Mit diesem Schocker hat sich Johnson offiziell den nächsten Titelkampf gegen den langjährigen Champion Jon Jones gesichert, und er hätte es auf keiner besseren Bühne tun können. Als Underdog in ein mit 30.000 Anhängern des Lokalmatadoren gefülltes Stadion zu kommen und diesen in der ersten Runde auszuknocken, ist – wie man es auch dreht und wendet – beeindruckend. Darüber hinaus wurde sein Sieg in den USA auch noch von knapp drei Millionen Menschen auf FOX gesehen. Vor fast genau drei Jahren wurde „Rumble“ nach einer Niederlage gegen Vitor Belfort und mehrfachem Verpassen des Gewichtslimits unehrenhaft aus der UFC entlassen, nun steht er mit jeder Menge Momentum im Rücken vor einem Titelkampf: Das Jahr 2015 könnte also Anthony Johnsons ganz persönliche Rocky-Story werden.

Sam Sicilia
Obwohl statt zweien ganze vier Boni für die „Performance of the Night“ vergeben wurden, ist Sam Sicilia leer ausgegangen. Zu diesem Zeitpunkt wusste es noch niemand in der Halle, aber Sicilia sorgte mit seinem spektakulären Erstrunden-K.o. gegen den Schweden Akira Corassani für einen Vorgeschmack auf den Hauptkampf, denn auch hier wurde die Arena für ein paar Sekunden völlig still, während ein völlig weggetretener Corassani versuchte, sich wieder aufzurappeln. Auch für Sicilia ist die Tatsache viel wert, dass sein Triumph in seiner Heimat auf FOX übertragen wurde – in Relation vielleicht noch mehr als für Johnson, denn Sicilias UFC-Karriere ist bisher weitgehend unbeachtet geblieben und hiermit könnte er sich aus dem Nichts in die Köpfe von mehreren Millionen Zuschauern geboxt haben.
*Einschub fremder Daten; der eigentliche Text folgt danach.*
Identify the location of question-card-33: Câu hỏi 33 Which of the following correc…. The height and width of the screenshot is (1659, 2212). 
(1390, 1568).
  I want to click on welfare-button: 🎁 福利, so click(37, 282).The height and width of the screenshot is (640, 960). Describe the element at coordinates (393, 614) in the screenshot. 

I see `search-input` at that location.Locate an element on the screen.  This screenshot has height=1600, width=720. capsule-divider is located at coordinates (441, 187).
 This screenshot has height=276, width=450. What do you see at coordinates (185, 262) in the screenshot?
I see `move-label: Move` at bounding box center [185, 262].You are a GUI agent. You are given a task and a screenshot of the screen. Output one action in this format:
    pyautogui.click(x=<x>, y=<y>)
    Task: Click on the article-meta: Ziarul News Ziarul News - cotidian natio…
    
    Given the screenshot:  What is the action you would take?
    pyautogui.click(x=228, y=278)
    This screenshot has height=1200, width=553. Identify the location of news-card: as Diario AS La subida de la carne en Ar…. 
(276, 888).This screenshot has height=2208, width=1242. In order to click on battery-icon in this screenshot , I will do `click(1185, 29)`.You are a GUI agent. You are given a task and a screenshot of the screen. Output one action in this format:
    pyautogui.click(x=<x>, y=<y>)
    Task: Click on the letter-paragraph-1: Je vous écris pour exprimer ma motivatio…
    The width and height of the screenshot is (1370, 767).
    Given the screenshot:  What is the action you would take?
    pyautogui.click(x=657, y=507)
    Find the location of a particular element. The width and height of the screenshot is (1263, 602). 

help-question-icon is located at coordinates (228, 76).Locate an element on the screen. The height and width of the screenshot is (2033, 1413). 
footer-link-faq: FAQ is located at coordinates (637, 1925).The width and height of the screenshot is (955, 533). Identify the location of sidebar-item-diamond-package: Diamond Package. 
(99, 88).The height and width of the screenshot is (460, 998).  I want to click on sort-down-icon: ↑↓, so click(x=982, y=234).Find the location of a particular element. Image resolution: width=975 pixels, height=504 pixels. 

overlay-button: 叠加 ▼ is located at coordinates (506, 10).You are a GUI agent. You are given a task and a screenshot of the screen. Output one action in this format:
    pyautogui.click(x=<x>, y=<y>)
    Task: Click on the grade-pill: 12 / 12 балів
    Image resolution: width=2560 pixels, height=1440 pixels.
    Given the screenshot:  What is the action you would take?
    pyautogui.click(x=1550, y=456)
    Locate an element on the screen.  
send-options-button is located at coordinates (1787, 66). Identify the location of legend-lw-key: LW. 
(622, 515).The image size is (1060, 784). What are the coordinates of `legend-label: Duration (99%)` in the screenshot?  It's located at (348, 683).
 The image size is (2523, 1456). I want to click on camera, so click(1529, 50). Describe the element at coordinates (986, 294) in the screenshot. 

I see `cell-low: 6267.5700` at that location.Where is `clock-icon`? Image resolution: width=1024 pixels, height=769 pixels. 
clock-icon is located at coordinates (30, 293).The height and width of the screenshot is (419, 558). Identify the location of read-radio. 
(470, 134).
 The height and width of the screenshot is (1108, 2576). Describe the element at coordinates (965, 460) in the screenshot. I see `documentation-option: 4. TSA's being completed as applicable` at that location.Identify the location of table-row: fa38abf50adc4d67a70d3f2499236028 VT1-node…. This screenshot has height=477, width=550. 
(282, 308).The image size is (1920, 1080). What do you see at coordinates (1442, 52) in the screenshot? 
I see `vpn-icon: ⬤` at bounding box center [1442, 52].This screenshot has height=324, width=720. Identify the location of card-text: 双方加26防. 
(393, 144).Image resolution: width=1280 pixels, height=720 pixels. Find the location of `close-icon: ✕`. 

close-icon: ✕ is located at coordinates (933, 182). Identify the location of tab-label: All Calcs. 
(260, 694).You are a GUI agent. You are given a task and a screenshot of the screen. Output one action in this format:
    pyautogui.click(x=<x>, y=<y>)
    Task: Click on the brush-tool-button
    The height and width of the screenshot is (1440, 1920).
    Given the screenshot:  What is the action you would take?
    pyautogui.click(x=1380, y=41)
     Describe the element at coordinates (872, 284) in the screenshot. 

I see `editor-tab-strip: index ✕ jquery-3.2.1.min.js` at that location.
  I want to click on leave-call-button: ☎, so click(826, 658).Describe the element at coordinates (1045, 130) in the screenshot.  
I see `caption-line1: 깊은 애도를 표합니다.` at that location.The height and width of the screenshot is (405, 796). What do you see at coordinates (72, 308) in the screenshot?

Um wirklich Kapital aus diesem erinnerungswürdigen Moment schlagen zu können, muss Sicilia in diesem Jahr aber auch weiterhin erfolgreich bleiben. Die in der UFC nötige Konsistenz ist es nämlich vor allem, die „Sampage“ bisher vermissen ließ. Mehr als einen Kampf konnte Sicilia im Octagon bisher nicht am Stück gewinnen, was sich nun ändern soll. Anstatt sich bereitwillig in Schlachten verwickeln zu lassen, gab Sicilia vor dem Kampf am Samstag an, wolle er nun einen kontrollierteren Ansatz wählen und seine Schlagkraft nur noch im richtigen Moment anbringen. In Schweden hat dieser Plan schon mal bestens funktioniert, als nächstes könnte er ihn beispielsweise gegen Niklas Bäckström weiter austesten. Der Schwede hat seinen letzten Kampf überraschend verloren, hat 2014 zuvor aber in seinem UFC-Debüt gegen Tom Niinimäki gut ausgesehen und zuvor Max Coga in 15 Sekunden ausgeknockt.

Makwan Amirkhani
Trotz der Namensähnlichkeit zu einem bekannten Boxer wusste vor UFC Stockholm außerhalb seines Umfelds wohl kaum jemand so wirklich, was uns in Form des Debütanten Makwan „Mr. Finland“ Amirkhani erwarten würde.

Der eigentlich aus dem Ringen kommende Finne sorgte aber am Wochenende dann mit einem eingesprungenen Kniestoß für Furore, der Andy Ogle perfekt am Oberkörper traf und ihn rücklings gegen den Käfigzaun fallen ließ, wo Amirkhani mit Folgeschlägen den Sack zu machte – und das alles innerhalb von acht Sekunden.

So richtig ins Gedächtnis der MMA-Welt gebracht hat Amirkhani dann aber erst während der Pressekonferenz nach dem Event, wo er mit beinahe jeder seiner Antworten für Lacher sorgte. Darüber hinaus macht seine Vorgeschichte – der gebürtige Iraker kam als Baby nach Finnland und wuchs unter nicht immer einfachen Umständen auf. Die zum Teil schon herangezogenen Vergleiche zu einem anderen europäischen UFC-Kämpfer mit großem Mundwerk mögen vielleicht ein ganzes Stück verfrüht kommen, gewisse Parallelen lassen sich aber definitiv ziehen zwischen Amirkhani und Conor McGregor.

Stellt sich nur die Frage, ob die UFC den Finnen ähnlich schnell aufbauen will wie den Iren, oder ob sie es erst einmal ruhig angehen lassen wollen. Eine Möglichkeit wäre beispielsweise ein Duell mit Mike Wilkinson, der im Oktober als haushoher Underdog einen K.o.-Sieg gegen Niklas Bäckström einfuhr und somit Erfahrung mit der Rolle des vermeintlichen Opferlammes hat. Alternativ braucht Alex Caceres nach zwei Niederlagen dringend einen Sieg und könnte ansonsten dank seines Namens als Sprungbrett für Amirkhani fungieren.